* _Your goal_
Return exactly the lines of the records below, starting at the line that contains "Mansions in the Orchard (61, 2005)" and ending at the line that contains "Unescorted #3: New", with both of those lines kept.

====== Given data ======

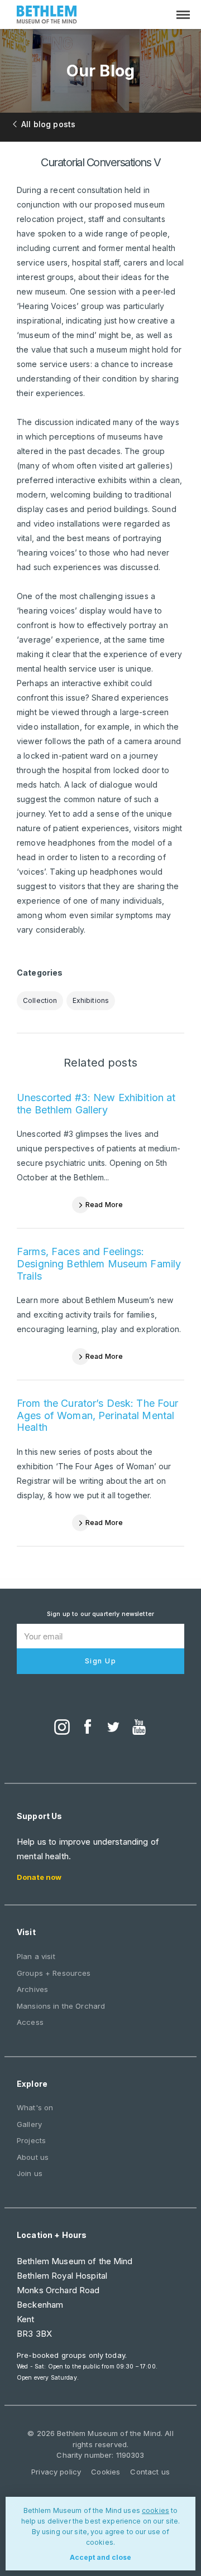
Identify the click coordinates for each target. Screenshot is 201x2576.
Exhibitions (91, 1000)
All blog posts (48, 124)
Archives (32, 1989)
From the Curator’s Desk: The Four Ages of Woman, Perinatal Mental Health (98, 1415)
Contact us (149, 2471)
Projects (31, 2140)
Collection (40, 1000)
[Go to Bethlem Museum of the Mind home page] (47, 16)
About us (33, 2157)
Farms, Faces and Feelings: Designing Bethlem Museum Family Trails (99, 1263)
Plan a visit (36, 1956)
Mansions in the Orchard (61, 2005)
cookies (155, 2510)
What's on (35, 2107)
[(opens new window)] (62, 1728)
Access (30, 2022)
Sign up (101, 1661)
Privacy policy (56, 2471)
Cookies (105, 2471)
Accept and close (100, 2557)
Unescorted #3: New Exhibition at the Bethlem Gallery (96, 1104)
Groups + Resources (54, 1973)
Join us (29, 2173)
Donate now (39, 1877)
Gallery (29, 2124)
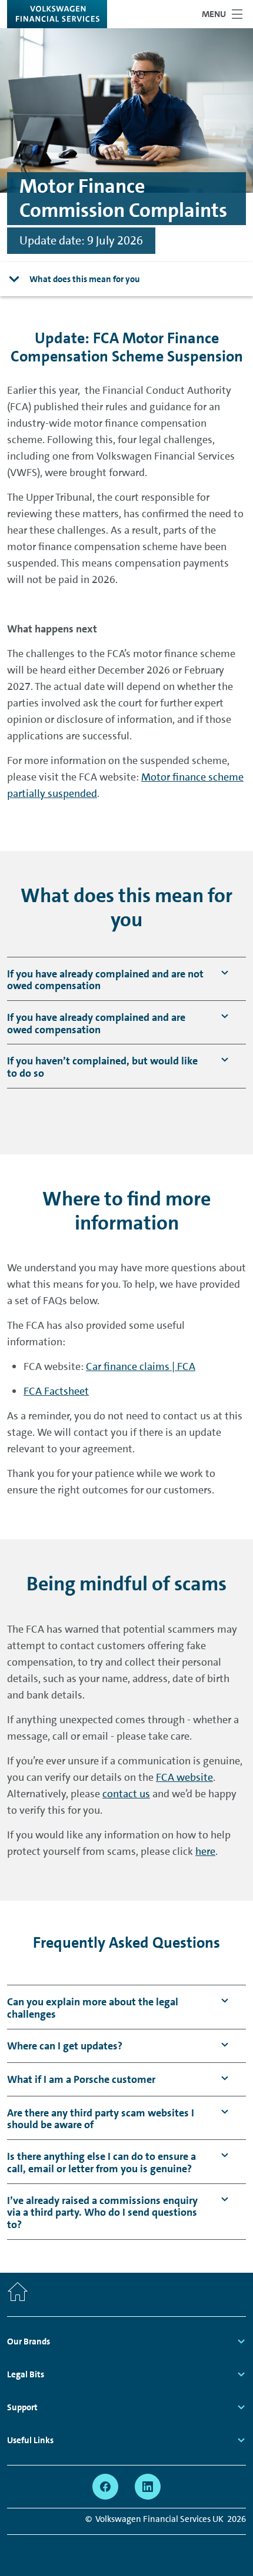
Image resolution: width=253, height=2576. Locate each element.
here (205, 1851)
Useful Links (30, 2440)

======

* _Response box_
Mansions in the Orchard (61, 2005)
cookies (155, 2510)
What's on (35, 2107)
[(opens new window)] (62, 1728)
Access (30, 2022)
Sign up (101, 1661)
Privacy policy (56, 2471)
Cookies (105, 2471)
Accept and close (100, 2557)
Unescorted #3: New Exhibition at the Bethlem Gallery (96, 1104)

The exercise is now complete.